* STATED GOAL *
Pick out every line in the rows below that contains the string "size". Matching is case-sensitive.

<<<<

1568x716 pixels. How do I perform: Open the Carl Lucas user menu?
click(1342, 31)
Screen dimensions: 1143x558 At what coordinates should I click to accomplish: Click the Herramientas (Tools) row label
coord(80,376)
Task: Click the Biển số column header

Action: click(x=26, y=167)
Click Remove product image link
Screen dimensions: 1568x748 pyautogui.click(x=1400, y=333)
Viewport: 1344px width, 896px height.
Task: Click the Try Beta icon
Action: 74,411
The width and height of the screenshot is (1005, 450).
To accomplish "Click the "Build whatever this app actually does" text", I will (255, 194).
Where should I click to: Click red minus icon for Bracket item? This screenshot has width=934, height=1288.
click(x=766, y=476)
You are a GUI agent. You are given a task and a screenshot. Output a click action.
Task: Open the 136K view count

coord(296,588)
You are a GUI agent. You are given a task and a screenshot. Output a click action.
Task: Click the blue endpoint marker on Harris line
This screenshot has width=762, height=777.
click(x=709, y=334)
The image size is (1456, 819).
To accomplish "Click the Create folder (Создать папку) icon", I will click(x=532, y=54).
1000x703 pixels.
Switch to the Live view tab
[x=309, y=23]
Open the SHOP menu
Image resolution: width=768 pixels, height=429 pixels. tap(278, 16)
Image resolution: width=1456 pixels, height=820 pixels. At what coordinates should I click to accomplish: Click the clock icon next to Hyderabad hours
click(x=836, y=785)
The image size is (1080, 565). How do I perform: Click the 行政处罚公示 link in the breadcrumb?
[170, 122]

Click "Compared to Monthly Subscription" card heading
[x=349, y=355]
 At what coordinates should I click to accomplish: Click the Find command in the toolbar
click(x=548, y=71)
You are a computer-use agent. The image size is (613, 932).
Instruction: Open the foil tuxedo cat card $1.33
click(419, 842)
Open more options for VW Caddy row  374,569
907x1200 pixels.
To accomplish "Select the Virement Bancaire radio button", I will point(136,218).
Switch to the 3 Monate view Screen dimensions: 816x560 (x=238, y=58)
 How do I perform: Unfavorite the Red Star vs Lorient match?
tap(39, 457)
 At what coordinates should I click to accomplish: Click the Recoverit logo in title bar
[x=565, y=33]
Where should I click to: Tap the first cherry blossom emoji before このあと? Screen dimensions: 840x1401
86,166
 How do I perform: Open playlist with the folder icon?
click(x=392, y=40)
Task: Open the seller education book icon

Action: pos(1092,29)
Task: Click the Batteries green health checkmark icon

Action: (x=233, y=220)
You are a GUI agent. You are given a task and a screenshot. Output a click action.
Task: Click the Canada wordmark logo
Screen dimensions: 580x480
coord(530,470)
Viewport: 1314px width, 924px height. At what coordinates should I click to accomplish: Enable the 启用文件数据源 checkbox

>>>>

* TASK OUTPUT *
The image size is (1456, 819).
The image size is (1080, 565). How do I perform: Click the 行政处罚公示 link in the breadcrumb?
You are a computer-use agent. The image size is (613, 932).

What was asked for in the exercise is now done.